QVO VADIS
クォ・ヴァディス
1951:米
監督:
マーヴィン・ルロイ Mervyn LeRoy  
出演:

ロバート・テイラー

Robert Taylor マーカス
デボラ・カー Deborah Kerr リジア
ピーター・ユスティノフ Peter Ustinov ネロ
レオ・ゲン Leo Genn ペトロニウス
パトリシア・ラファン Patricia Laffan ポッペア
フィンレイ・カリー Finlay Currie ペテロ
「“クォ・ヴァディス・ドミニ”主よ何処へ行き給う」
★★★
西暦64年、マーカス・ヴィニキウス率いるローマ軍第14軍隊が3年にわたるブリテン遠征を終え首都ローマへと戻って来た。皇帝ネロに他の軍隊の到着を待って凱旋式を行うから待機するよう命じられたマーカスは、皇帝の側近である叔父ペトロニウスの手引きで元将軍の屋敷に宿泊、その養女リジアの美しさに忽ち心を奪われる。リジアもマーカスに対して惹かれるものを感じるが、流血と征服ばかりの彼の話を嫌った。マーカスはペトロニウスを通じて皇帝に褒美としてリジアを賜るよう願い出、凱旋式の夜、宮殿の宴にリジアは連行されるように引き出される。
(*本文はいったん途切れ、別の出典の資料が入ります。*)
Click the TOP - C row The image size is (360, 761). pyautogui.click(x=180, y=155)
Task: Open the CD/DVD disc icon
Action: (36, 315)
しかしリジアはマーカスの力づくの求愛を撥ね付け、彼女の忠実な護衛ウルススとともに姿を消した。リジアの行方を追うマーカスは占い師により彼女がキリスト教徒であることを知り、部下を連れ信徒の秘密の集会に紛れ込んで、キリストの第一使徒であったというペテロの話に聴き入るリジアの姿を見る。帰り道にリジアを奪おうとしたマーカスだが、ウルススの抵抗に合って傷を負い、信徒の家に連れて来られて介抱された。そこでリジアの愛を確かめたマーカスは改めて結婚を申し込むが、キリスト教の信仰はローマ軍人として到底受け容れられるものでないことを思い知らされ彼女の元を去った。一方、皇帝ネロは古い都ローマとその民衆を嫌い、新首都ネロポリスの建設計画を進め、ローマを灰燼に帰すことを決意。ネロの命によりローマは炎に包まれ、その光景を見て琴を奏で歌を歌って悦に入るネロだったが、宮殿になだれ込んで来た群衆の姿に怖れをなし、王妃ポッペアの姦言により放火の罪をキリスト教徒になすり付けようと考える…。
大掛かりなセットに夥しい数のエキストラ、ローマが大火に包まれるスペクタクルシーンもなかなか見応えあり、ほぼ同時代を描いた『ベン・ハー』と比べてもスケール感においてはけっして遜色ないように思えます。しかしなぜこの作品が『ベン・ハー』たり得なかったのか、決定的な違いはやはり主人公の魅力の乏しさでしょうか。マーカスはベン・ハーほどの苛酷な試練に見舞われるわけではなく、キリスト教の信仰に目覚める過程も説得力に欠け、というか本当に信仰を持ったのかどうかも疑わしい結末となっています。暴君ネロと迫害されるキリスト教徒たちの間に立って、狂言回し的な役割を果たしているに過ぎませんね。けれどその分ピーター・ユスティノフ演じるネロのキャラクターが、主人公をすっかり喰ってしまうほどに強烈な印象を残します。その異常性と孤独さを見事に表現し、悪名高き歴史上の人物にまさしくこうであったかと思わせる血肉を与えていますね。なのであくまでも史実に基づいたピカレスク映画として観るのが良いかも知れません。またソフィア・ローレンが奴隷役でエキストラ出演、エリザベス・テイラーもカメオ出演しているはずなのですが、私にはどの場面か確認出来ませんでした。ご存知の方がいらっしゃいましたらご一報を。